Chapter 1: Getting to Know Data

Key Concepts

Statistics is the science of collecting, organizing, analyzing, and interpreting data. In this chapter, we learn about data types, individuals, variables, and datasets. Data can be categorical (qualitative) or numerical (quantitative). Understanding the distinction between these types is crucial, since the choice of graphs and summaries depends on it.

Types of variables:
- Categorical (qualitative): categories or groups (e.g., gender, eye color).
  - Nominal: no inherent order (e.g., types of fruit).
  - Ordinal: ranked order (e.g., class rank).
- Numerical (quantitative): numbers with meaningful magnitude.
  - Discrete: whole numbers (e.g., number of siblings).
  - Continuous: any real value in a range (e.g., height, weight).

Example

Consider a dataset of 6 students:

Student	Gender	Eye Color	Height (inches)	Number of Siblings
1	Male	Blue	70	1
2	Female	Brown	65	2
3	Male	Green	72	0
4	Female	Blue	60	3
5	Male	Brown	68	2
6	Female	Hazel	62	1

Gender, Eye Color → categorical.
Height → numerical, continuous.
Number of Siblings → numerical, discrete.

Chapter 2: Study Design

Key Concepts

Study design is about how data are collected. A poor design can lead to bias and misleading conclusions. Important ideas include:

Observational studies record data without influencing outcomes.
Experiments apply treatments to individuals and record responses. They can demonstrate causation if well designed.
Sampling methods:
- Simple random sample (SRS): every individual has equal chance of selection.
- Stratified sampling: population divided into subgroups, samples taken from each.
- Cluster sampling: divide population into clusters, randomly select some clusters, then sample all individuals within them.
- Convenience samples often lead to bias.
Bias types: selection bias, response bias, nonresponse bias.
Randomization and control groups are key principles in experimental design.

Example: Sampling

Suppose a university wants to estimate average textbook spending among students. They divide students by class year (freshman, sophomore, junior, senior), then randomly sample 20 students from each year. This is an example of stratified sampling, which ensures all class years are represented.

Chapter 4: Exploring Categorical Data

Key Concepts

Categorical data can be summarized and compared using tables and graphs.
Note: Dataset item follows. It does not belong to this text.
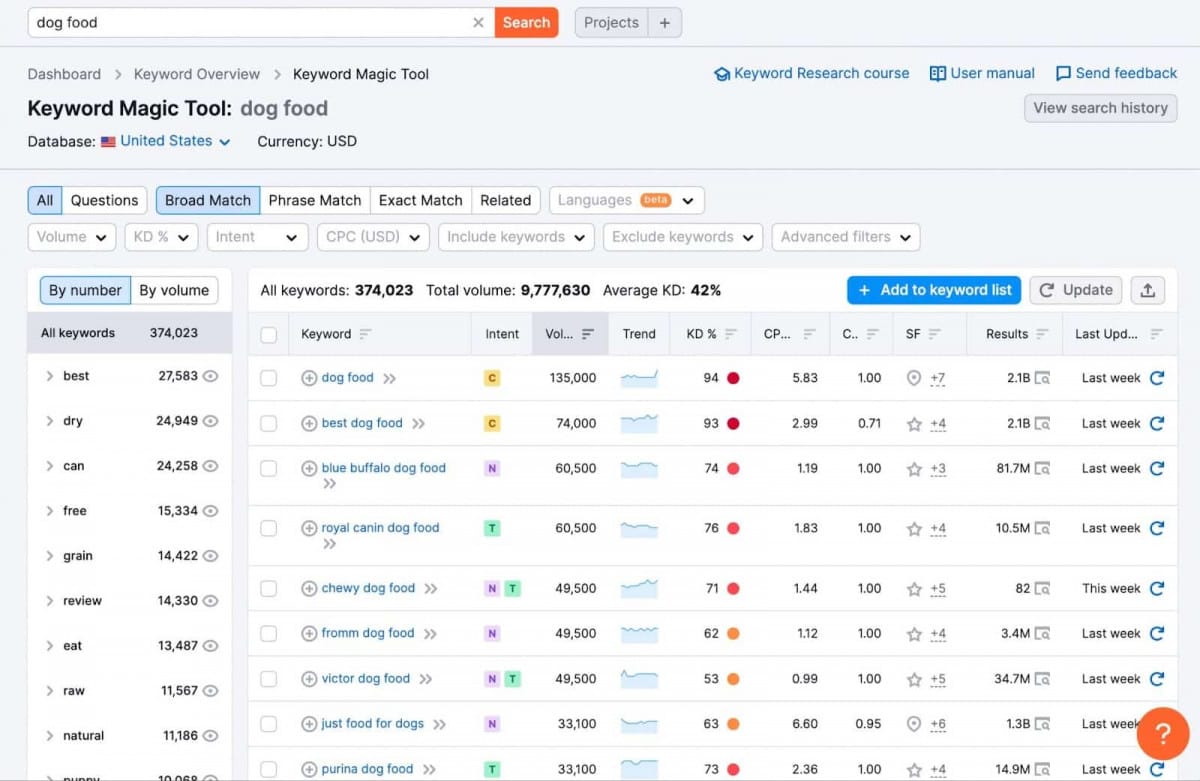Open View search history
The image size is (1200, 781).
[1100, 108]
Frequency tables and relative frequency tables display counts or proportions.
Bar plots and side-by-side bar plots visualize categorical distributions.
Contingency tables (two-way tables) show relationships between two categorical variables.
Conditional distributions allow comparisons across groups.

Example

Contingency Table

Survey of 60 people about Exercise & Gender:

	Exercise Regularly	Exercise Sometimes	Exercise Never	Total
Male	12	8	10	30
Female	15	9	6	30
Total	27	17	16	60

Probability a randomly chosen person is Female and Exercises Regularly = 15/60 = 0.25.
Probability of a Male person to Never Exercise = 10/30 = 0.333.

Chapter 5: Exploring Numerical Data

Numerical data are summarized using measures of center (mean, median) and spread (range, interquartile range, standard deviation). Graphical summaries include histograms, boxplots, and scatterplots.

Five number summary: minimum, Q1, median, Q3, maximum.
Boxplots visually represent the five number summary. Outliers appear as points beyond “whiskers.”
Histograms show distribution shape (symmetric, skewed, uniform, bimodal).
Skewness: right-skewed has a long right tail, left-skewed has a long left tail.

Example: Five Number Summary

Dataset of exam scores for 14 students:

##  [1] 55 60 62 65 67 70 72 74 75 78 80 82 85 90

##    Min. 1st Qu.  Median    Mean 3rd Qu.    Max. 
##    55.0    65.5    73.0    72.5    79.5    90.0

## [1] 55 65 73 80 90

This dataset shows exam scores ranging from 55 to 90. The boxplot summarizes spread and highlights symmetry of distribution.

Interpretation:
The middle 50% of scores fall between 65 and 80. The distribution is slightly right-skewed due to high values near 90.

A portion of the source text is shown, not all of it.